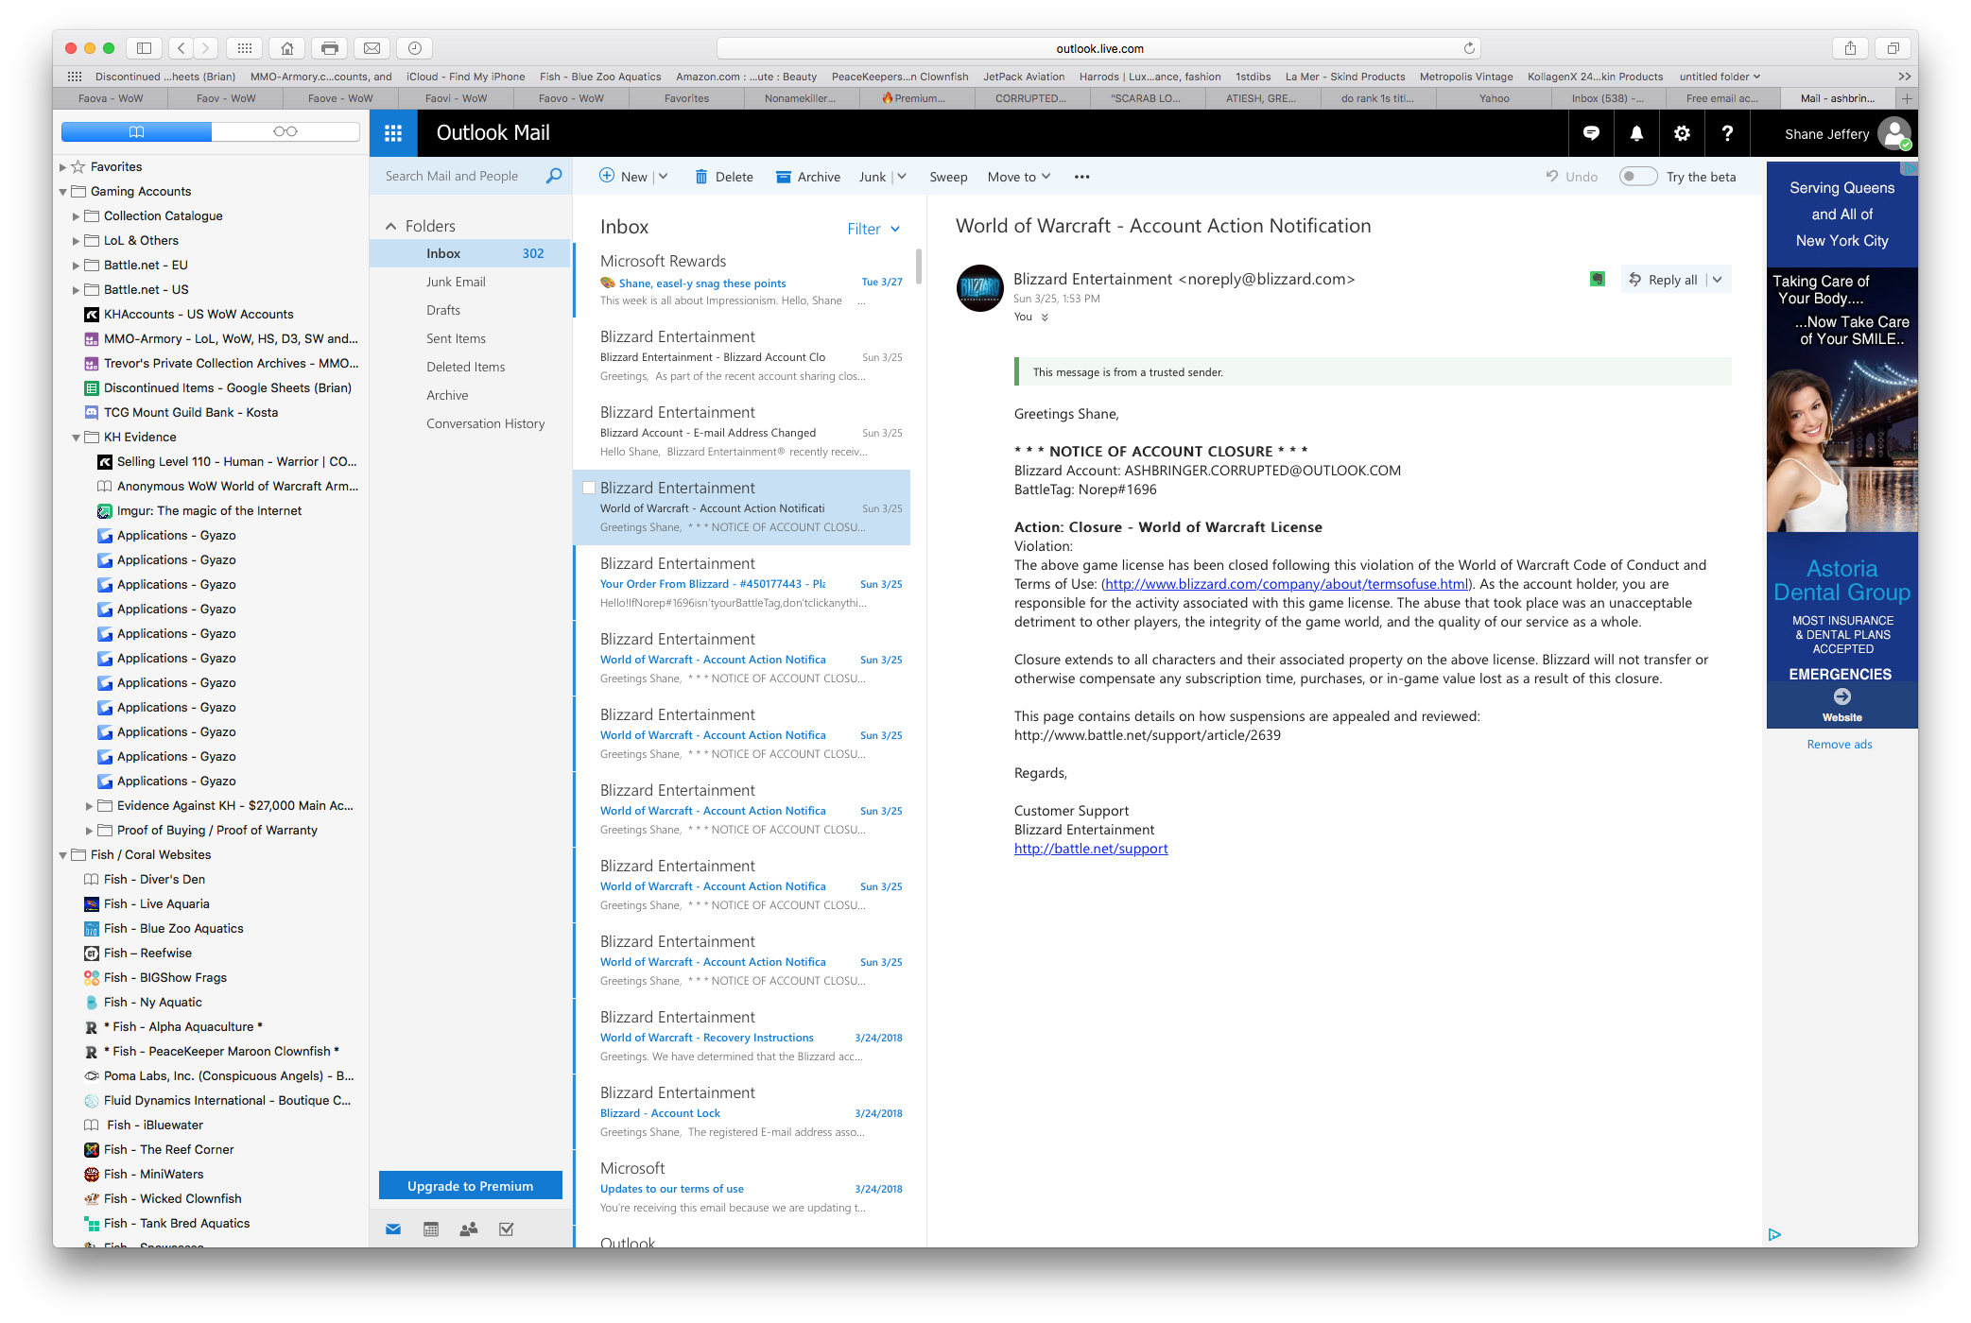Open the People icon in bottom bar
1971x1323 pixels.
pyautogui.click(x=468, y=1229)
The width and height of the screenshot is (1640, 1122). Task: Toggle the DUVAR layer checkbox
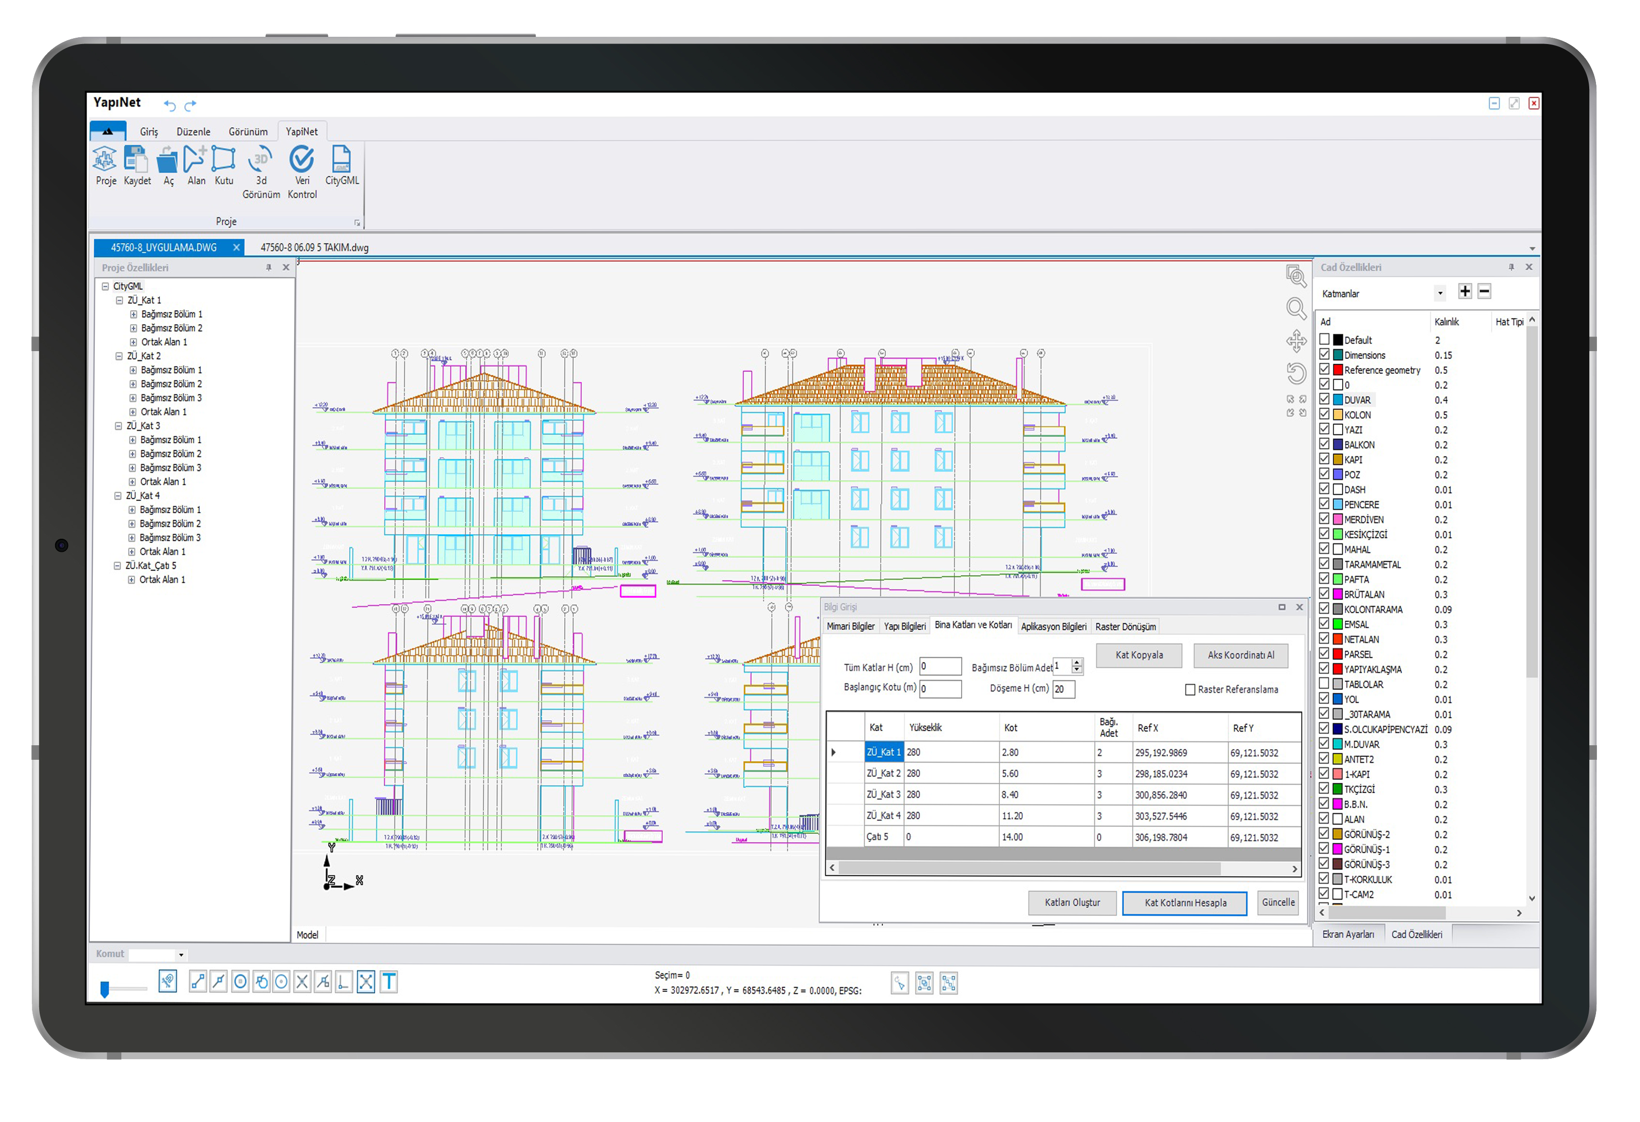click(x=1325, y=399)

################

◆ WORK ORDER: Return exactly, with no pictures, each line from the one that contains "The width and" through the end of the entries above, both ends included.

◆ SOLVED PROBLEM:
The width and height of the screenshot is (1640, 1122). Task: Toggle the DUVAR layer checkbox
click(x=1325, y=399)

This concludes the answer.